The data are expressed in mean ± S.E.M.

∗ Represents statistical significance vs. diabetic control (p < 0.05).

∗∗ Represents statistical significance vs. Diabetic control (p < 0.01).

∗∗∗ Represents statistical significance vs. Diabetic control (p < 0.001).

# Represents statistical significance vs. Normal control (p < 0.01).

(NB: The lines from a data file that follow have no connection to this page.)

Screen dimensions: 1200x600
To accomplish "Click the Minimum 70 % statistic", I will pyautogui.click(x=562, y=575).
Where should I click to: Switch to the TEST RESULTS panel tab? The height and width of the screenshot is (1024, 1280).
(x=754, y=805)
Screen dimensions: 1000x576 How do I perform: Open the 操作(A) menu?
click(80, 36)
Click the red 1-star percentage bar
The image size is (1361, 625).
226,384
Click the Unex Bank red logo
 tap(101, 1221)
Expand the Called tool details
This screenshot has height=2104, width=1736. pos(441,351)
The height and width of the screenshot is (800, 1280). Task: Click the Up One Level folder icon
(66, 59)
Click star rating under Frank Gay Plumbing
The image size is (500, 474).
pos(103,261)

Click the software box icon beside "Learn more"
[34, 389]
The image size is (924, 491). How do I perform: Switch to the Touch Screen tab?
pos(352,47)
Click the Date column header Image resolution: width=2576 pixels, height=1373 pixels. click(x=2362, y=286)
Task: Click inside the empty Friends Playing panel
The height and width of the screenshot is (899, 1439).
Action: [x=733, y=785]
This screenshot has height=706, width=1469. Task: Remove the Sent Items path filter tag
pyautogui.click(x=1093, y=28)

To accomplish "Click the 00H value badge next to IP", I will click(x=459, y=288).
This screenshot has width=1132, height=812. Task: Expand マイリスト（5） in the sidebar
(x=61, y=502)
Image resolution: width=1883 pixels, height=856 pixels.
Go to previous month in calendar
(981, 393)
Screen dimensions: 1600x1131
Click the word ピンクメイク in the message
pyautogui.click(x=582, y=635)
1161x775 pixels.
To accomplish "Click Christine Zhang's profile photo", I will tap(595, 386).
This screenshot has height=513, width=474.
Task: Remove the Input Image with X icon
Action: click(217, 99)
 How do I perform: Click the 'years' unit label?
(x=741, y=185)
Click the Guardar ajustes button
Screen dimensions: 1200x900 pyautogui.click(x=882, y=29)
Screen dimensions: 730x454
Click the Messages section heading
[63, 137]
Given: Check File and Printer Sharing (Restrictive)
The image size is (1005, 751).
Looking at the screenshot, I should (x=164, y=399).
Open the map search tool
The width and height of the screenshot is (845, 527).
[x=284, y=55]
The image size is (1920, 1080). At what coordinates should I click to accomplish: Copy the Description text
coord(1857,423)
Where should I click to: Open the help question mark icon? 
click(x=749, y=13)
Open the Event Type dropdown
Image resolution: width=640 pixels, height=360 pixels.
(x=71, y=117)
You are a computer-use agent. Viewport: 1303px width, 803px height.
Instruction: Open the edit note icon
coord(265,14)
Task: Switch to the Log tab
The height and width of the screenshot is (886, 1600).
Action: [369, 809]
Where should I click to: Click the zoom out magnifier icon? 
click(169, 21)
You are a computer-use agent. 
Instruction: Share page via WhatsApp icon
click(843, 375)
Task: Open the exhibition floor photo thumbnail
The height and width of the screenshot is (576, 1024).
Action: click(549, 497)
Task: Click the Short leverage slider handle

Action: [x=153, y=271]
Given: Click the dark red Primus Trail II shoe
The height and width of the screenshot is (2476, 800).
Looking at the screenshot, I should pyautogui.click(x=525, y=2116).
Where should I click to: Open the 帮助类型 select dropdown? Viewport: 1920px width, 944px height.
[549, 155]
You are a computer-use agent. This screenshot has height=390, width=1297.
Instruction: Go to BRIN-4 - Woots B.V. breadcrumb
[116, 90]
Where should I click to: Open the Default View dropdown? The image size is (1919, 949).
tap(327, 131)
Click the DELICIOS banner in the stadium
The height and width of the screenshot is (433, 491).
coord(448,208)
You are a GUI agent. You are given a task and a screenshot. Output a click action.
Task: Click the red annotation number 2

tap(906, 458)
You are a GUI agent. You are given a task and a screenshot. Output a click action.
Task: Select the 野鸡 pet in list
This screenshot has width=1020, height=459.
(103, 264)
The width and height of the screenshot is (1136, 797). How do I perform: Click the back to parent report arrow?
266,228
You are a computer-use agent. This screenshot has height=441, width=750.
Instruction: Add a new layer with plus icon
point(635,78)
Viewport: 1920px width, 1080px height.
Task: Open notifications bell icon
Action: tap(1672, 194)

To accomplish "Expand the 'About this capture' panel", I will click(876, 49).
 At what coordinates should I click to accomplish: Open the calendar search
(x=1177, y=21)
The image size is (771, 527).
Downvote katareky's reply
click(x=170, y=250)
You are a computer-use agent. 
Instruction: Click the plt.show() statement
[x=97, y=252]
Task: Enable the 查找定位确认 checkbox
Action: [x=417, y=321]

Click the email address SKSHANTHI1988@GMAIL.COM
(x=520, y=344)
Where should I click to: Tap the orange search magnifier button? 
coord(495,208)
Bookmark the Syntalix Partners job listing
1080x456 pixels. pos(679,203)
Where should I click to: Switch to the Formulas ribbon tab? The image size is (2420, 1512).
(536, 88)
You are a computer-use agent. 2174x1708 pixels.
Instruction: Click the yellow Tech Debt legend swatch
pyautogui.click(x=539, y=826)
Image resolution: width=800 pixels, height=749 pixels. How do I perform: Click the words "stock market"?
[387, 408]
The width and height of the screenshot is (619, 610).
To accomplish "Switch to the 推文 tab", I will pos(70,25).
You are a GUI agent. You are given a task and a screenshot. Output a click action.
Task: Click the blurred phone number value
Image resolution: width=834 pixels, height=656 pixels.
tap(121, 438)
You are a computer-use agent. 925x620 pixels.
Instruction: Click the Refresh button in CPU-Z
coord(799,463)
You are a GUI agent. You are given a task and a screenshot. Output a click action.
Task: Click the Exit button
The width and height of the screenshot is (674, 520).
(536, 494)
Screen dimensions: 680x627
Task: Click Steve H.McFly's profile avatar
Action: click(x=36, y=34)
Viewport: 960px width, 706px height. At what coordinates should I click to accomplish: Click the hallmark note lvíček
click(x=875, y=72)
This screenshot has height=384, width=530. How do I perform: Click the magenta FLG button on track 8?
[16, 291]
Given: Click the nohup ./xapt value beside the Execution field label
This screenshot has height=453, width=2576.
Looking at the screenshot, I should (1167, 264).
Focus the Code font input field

Thus, it is confirmed that induction of islet neogenesis is possible after regenerating pancreas in STZ-induced diabetic animals. These neo-islets, most likely by islet β-cell replication were further grow into larger mature islets. These effects could rationalize the enhanced pancreatic size and islet number therefore improved insulin secretion and superior glycemic control. This result further supported the hypothesis of possible restoration of islets, thus accomplishing the normal levels of insulin. The current study is the first one that showed improvement in the total number of islets, islet diameter, islet area, and islet volume with reference to the distribution, area, volume, diameter, and number of islets in each group after treatment with T. purpurea extract and its fractions. Our findings did suggest that, TPLE and TPLBS fractions showed a preventive effect in diabetes by regenerating pancreatic cells as they contain a polyphenolic flavonoid, Rutin and its protective role was already established. Also, histopathological study of the pancreas of Rutin-treated diabetic rats showed islets expansion and decreased fatty infiltrate of the islets. Furthermore, some studies also reported that Rutin could prompt the intact functional β cells and/or protect them from further deterioration, which is necessary for insulin production.,, The effects of Rutin were also tested by using it as a supplement with regular medications for diabetes. It was observed that Rutin supplementation decreases the fasting blood glucose level significantly and its withdrawal reverses the levels back to pathologic levels which reflect its preventive effect.

Conclusions

In spite of the introduction of hypoglycaemic agents, diabetes and the related complications continue to be a major medical problem as the current therapies provide only symptomatic relief and does not cure the diabetes. T. purpurea plant extracts exhibited significant antidiabetic potential and improved associated complications. Fractionation of extract resulted in segregation of flavonoid and polyphenol in the n-butanol fraction of plant extract, which in turn increased in-vitro antioxidant potential. Administration of flavonoid rich TPLBS fraction resulted in reduction in fasting blood glucose level near to normoglycemia either due to replication or expansion of the existing residual islets or formation of neo-islets as evident in histological examination and morphometric analysis of pancreatic tissue. This was further supported by reversal of in-vivo antioxidative parameters, reversal of body weight loss and antihyperlipidemic activity. These results unite the observation that pancreatic regeneration is a beneficial approach in the treatment of diabetes and this effect is attributed to the presence of higher percentage of flavonoid and active constituent Rutin. Many previous findings revealed the cytoprotective role of Rutin by down-regulating the over-expression of nuclear factor kappa B, cytokines and cyclooxygenase signaling pathways. Thus, various underlying mechanisms suggest that flavonoids are responsible for preserving pancreatic beta cells survival and their function. Further research is needed to reveal the exact molecular mechanisms involved.

Funding

This work was supported by the Council of Scientific and Industrial Research, New Delhi, India (Letter No. 09/128/0082/2011/EMR-1).

Authors’ contribution

SA and PV contributed in collecting plant sample and identification, confection of herbarium, running the laboratory work, analysis of the data and draft of the paper. SP and KTN contributed in conducting in vitro antioxidant and antidiabetic activities respectively. The concept of the study was designed and supervised by PI. All the authors have read and agreed the manuscript for submission.

Footnotes

Pancreatic regeneration potential of Tephrosia purpurea in diabetes.

Declaration of competing interest

The authors declare that they have no known competing financial interests or personal relationships that could have appeared to influence the work reported in this paper.